Making High-Brow Art Accessible to the Masses

Wintergreen’s musical stage

by James A. Bacon

When you think of symphony, modern dance and other high art forms, Nelson County, Va., is not the first locale that normally leaps to mind. Bluegrass, maybe. Not Beethoven. But Nelson County is home to the Wintergreen Resort, and  Wintergreen Performing Arts puts on one of the most marvelous music festivals in Virginia. That festival, which encompasses more than 200 events over five weeks, is one of the state’s great treasures.

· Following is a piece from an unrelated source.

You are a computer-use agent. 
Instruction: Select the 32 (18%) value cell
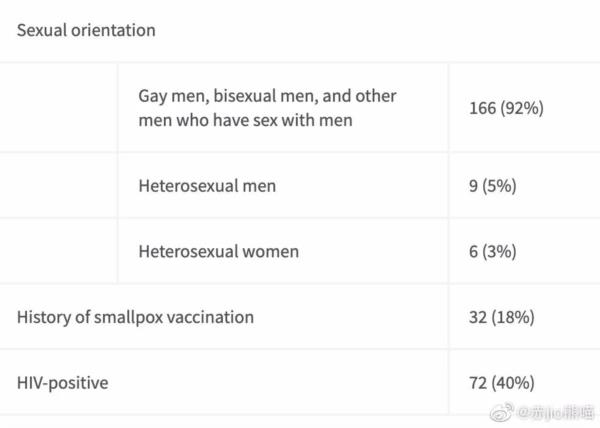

My wife and I visited friends in Wintergreen this weekend to escape the sweltering Richmond heat (only 92° on the mountaintop, not 102°), do a little hiking (with a emphasis on “little,” given the temperature) and expand our cultural horizons. Saturday morning we took in a lecture, Film and Postmodernism, learning to appreciate for the first time in our Philistine lives the difference between “modernism” and “post modernism.” That evening, we listened to  Symphony No. 7 of the late-19th century Austrian composer Anton Bruckner. The next morning my wife and friends enjoyed a “coffee concert” of contemporary classical music.

Had we been so inclined, we could have taken cooking lessons or embarked upon tours of Nelson County’s burgeoning organic and artisanal foods community.

Wintergreen pulls in artists from around the country to perform in a wide range of classical genres. The organizers like artistic diversity. This year the festival is entitled “Innovation 2012.” By way of explanation, Artistic and Executive Director Larry Alan Smith cites the insight of Steve Jobs:

“Creativity is just connecting things. When you ask creative people how they did something, they feel a little guilty because they didn’t really do it, they just saw something. It seemed obvious to them after a while. That’s because they were able to connect experiences they’ve had and synthesize new things. And the reason they were able to do that was that they’ve had more experiences or they have thought more about their experiences than other people.”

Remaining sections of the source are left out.